Who would have supposed that after several prior serious viral outbreaks, including SARS, MERS and the swine flu, the United States would find itself so short of the diagnostic tests needed to combat the COVID-19 pandemic?
Yet, the nation does find itself woefully short of test kits and the means to rapidly process test results. We obviously need much wider testing and need it immediately. In addition to identifying who has the disease, we need to identify who has antibodies and may now be immune, key information as we look to reopen the economy.
There are many reasons for this unpreparedness, but here is one that few people have heard of: In recent years, the courts have eliminated incentives for private companies to develop diagnostic tests by excluding such tests from patent protection. This has proved to be a colossal mistake. Patent protection is necessary to incentivize the massive R&D investments of private capital required for the development of new diagnostic tests. Without reliable patent protection, no venture capitalist or business leader can justify continuing to make such large and risky investments.

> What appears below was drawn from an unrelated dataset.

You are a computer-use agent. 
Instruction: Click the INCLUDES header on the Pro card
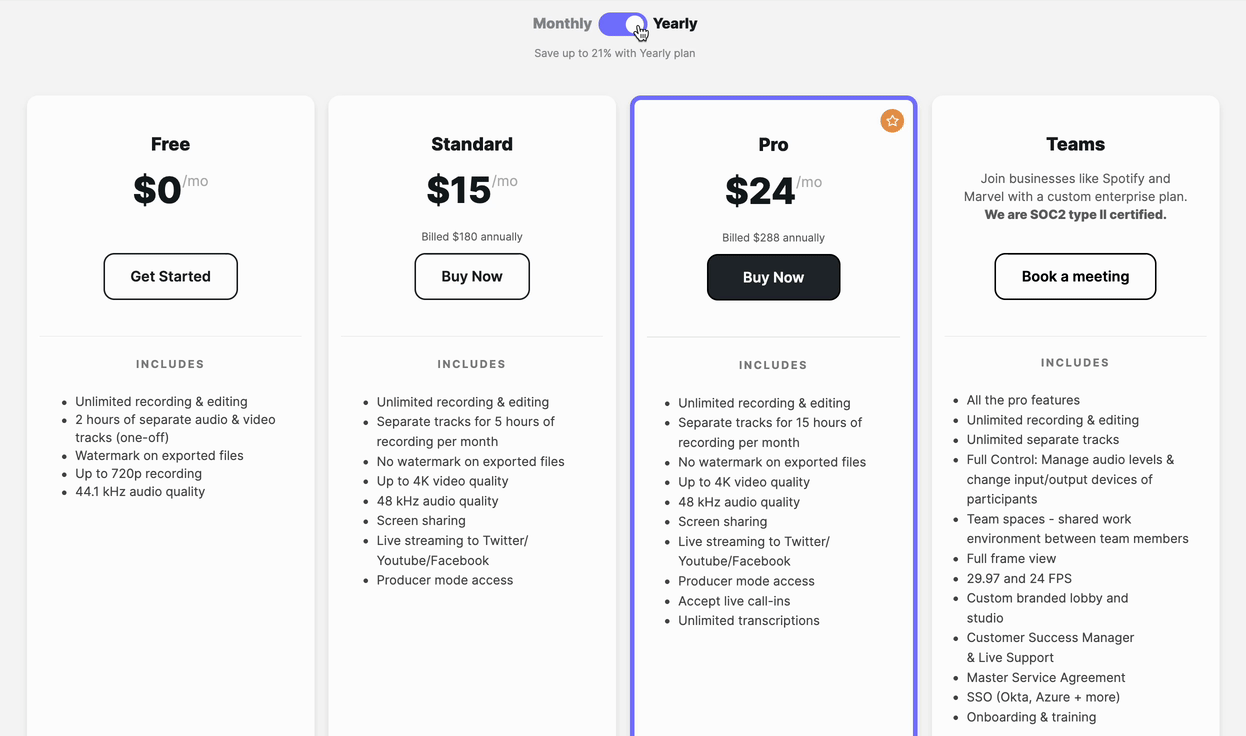pos(773,364)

Until 2012, diagnostic methods could be patented. Then, suddenly, the Supreme Court made them ineligible, arguing that they relied on “natural phenomena” that should not be patentable. But this reading of the natural phenomena test made no sense in the context of diagnostic testing. Any diagnostic test has to rely on biochemical reactions of the human body; otherwise, the tests would be useless.

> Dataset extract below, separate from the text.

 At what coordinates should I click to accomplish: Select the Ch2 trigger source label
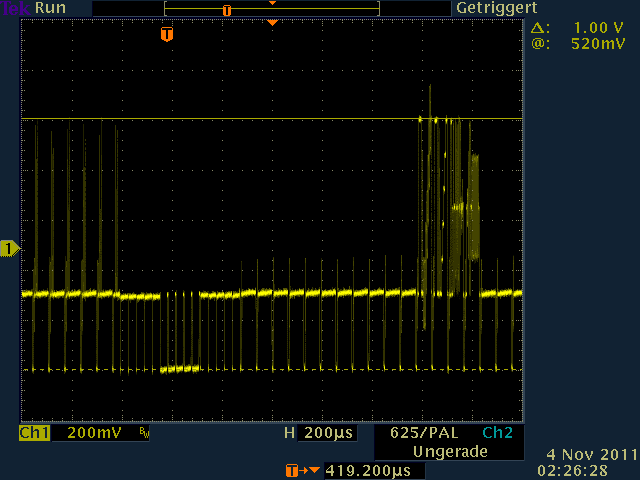coord(496,433)
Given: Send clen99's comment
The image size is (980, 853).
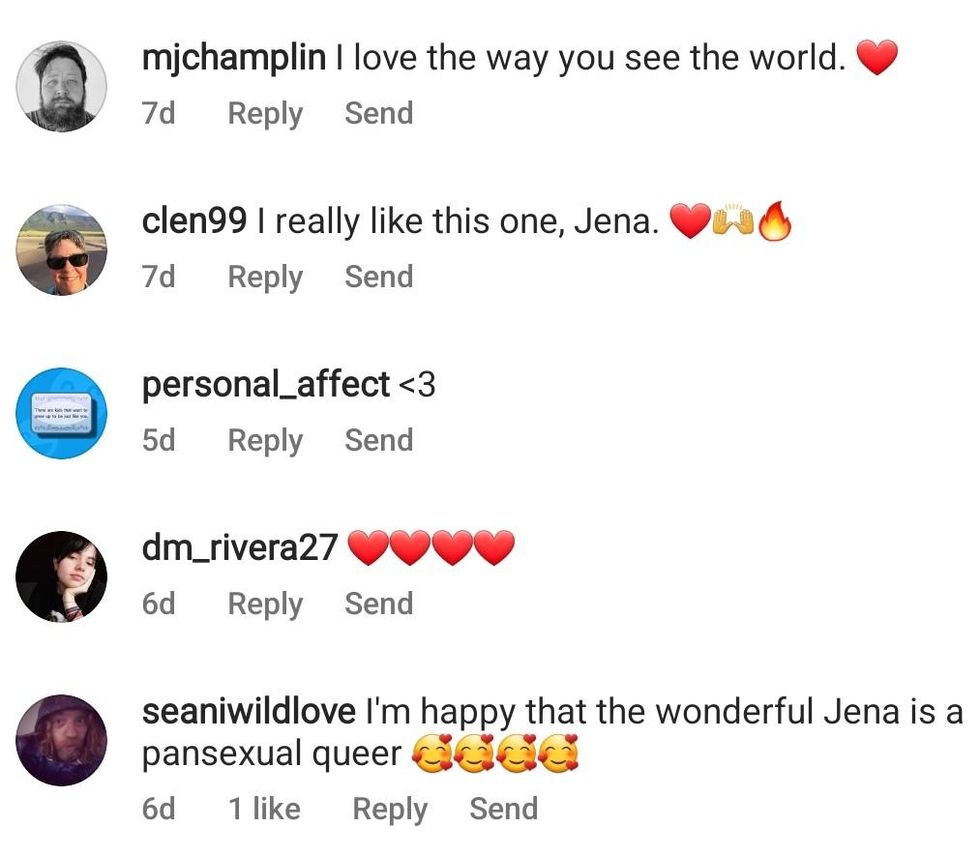Looking at the screenshot, I should pyautogui.click(x=379, y=277).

As a retired chief judge of the U.S. Court of Appeals for the Federal Circuit, the nation’s highest patent court, I was stunned by the Supreme Court’s decision. It upended settled law and the settled expectations of inventors, investors and patent professionals. As a citizen, I was appalled, for accurate diagnostic testing is the foundation for developing effective vaccines and cures.
Of all the types of inventions, diagnostic methods are arguably the most deserving of patent protection. Instead, they now get none. It is no wonder that the necessary investment in R&D for diagnostic tests did not materialize in recent years to ensure we were prepared for the current crisis.
My old court now strikes down every diagnostic patent brought before it. Many of the judges complain that they feel these patents should be upheld but have no choice under the Supreme Court’s precedent. One judge wrote: “The bottom line for diagnostics patents is problematic. But this is not a problem that we can solve. As an inferior appellate court, we are bound by the Supreme Court.” As a result, many companies have abandoned work on diagnostic methods. For example, the famed Cleveland Clinic all but stopped its diagnostics efforts after its early patents in the field were rejected.
If the government could do everything without private sector help, we would not have suffered the terrible shortage of tests kits that occurred early in this crisis when only the Centers for Disease Control and Prevention was involved. In fact, for the past four decades, the government’s main contribution to the development of new health technology was to fund basic science research and then leave it to the private sector, relying on patents, to develop the actual products and to manufacture them at scale. This division of roles worked so well that, until recently, almost every advance in human health was achieved in the United States. What drove this highly successful system was the power of patent protection to attract on-going streams of private capital investments.
Right now, biopharma companies and universities are working flat out on diagnostics, cures and vaccines, based largely on the urgent public need, not normal business incentives. But eventually, normal incentives will be needed again. Continued progress to prepare for the next pandemic or a return of this one can be promoted by restoring patent eligibility so private investments will once again flow into diagnostic methods and tests.
Fortunately, Sens. Thom Tillis, R-N.C., and Chris Coons, D-Del., are leading a bipartisan campaign in Congress to clarify the law and effectively reverse the destructive Supreme Court decision in this area. While their efforts are currently stalled, the present pandemic could generate renewed interest in moving forward. For the sake of everyone’s health, let’s hope so.
Paul R. Michel served as chief judge of the U.S. Court of Appeals for the Federal Circuit from 2004 to 2010. He was first appointed to the U.S. Court of Appeals by President Ronald Reagan in 1988. He currently serves on the board of the Intellectual Property Owners Education Foundation and also consults on appeals in patent cases.